The first step is to grade the resource. This is the assessment of the heritage significance and the determination of the relevant authority to administer the declaration.
Please note that heritage objects/collections are not graded in the same way that places are, but are still subjected to rigorous assessment of the significance and sustainability.
Section 7 of the National Heritage Resources Act, Act no 25 of 1999, differentiates between a 3 tier system of managing heritage resources as such:
Grade 1 – Resources with qualities so exceptional that they are of special national significance – administered by SAHRA
Grade 2 – Resources significant within the context of a province – administered by the relevant Provincial Heritage Authority (PHRA)
Grade 3 – Resources significant to a particular community – administered by the relevant local municipality.
Grading requires substantial verification of information provided and assessment into the history of the place, verification of site boundaries for the declaration, the significance and desirability of declaration. Grading is not a formal protection but allows the relevant authority to conduct the necessary processes for a formal declaration of the site as a National, Provincial or Local Heritage Site.
All nominations (grading submission) received by SAHRA are reviewed by SAHRA’s Grading and Declarations Review Committee. Should the resource be deemed to have Grade 1 (National) significance, the nomination is forwarded to the SAHRA Council for Grade 1 approval. Should the resource not be deemed to have Grade 1 significance, the nomination will be referred to the relevant PHRA.
The second step is to declare the resource; this is the formal recognition and protection of the resource.
Once the resource is graded as having national significance (Grade 1), SAHRA will then start the process of the declaration.
Should heritage objects or collections be deemed to have such valuable significance to South Africa that SAHRA deems it necessary to control the export of such an object/collection, SAHRA will then proceed with the declaration processes.
This includes extensive public notification and participation. As a community and public participation is important in the management of our heritage, the legislation has a powerful component in which communities and interested and affected parties must be consulted before a resource can be declared, including obtaining the landowner’s / owner’s opinion and representation. All parties are given at least 60 days to respond and make submissions regarding the proposed declaration, amendment or withdrawal.
Another important component to the declaration process is the conservation management planning of the resource. This will ensure that the resource is well managed and the significance is sustained and will be for the nominator’s responsibility. Guidelines for the development of a conservation management plan is available from SAHRA.
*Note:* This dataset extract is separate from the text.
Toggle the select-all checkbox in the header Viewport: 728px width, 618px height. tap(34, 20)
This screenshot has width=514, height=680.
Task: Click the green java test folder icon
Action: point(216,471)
Once SAHRA’s Council has approved the declaration, a notice is published in the Government Gazette declaring the site as a National Heritage Site or the object/ collection a Specifically Declared Heritage Object/Collection. The resource is then declared and protected.
Once the site has been formally declared, no person may, without a permit from the relevant authority (Section 27 (18))
– Destroy, damage, deface, excavate or alter the site
– Remove from it original position
– Subdivide or change the planning status of the site.
Once the heritage object/collection has been declared, no person may destroy, damage disfigure or alter any heritage object or disperse any collection without a permit from SAHRA (Section 32 (13)).
It is also the responsibility of the owner or custodian of the object/collection to keep it in good condition and secure (Section 32 (15)). Should there be any loss, or damage to the object/collection the owner or custodian must immediately notify SAHRA (Section 32 (16)).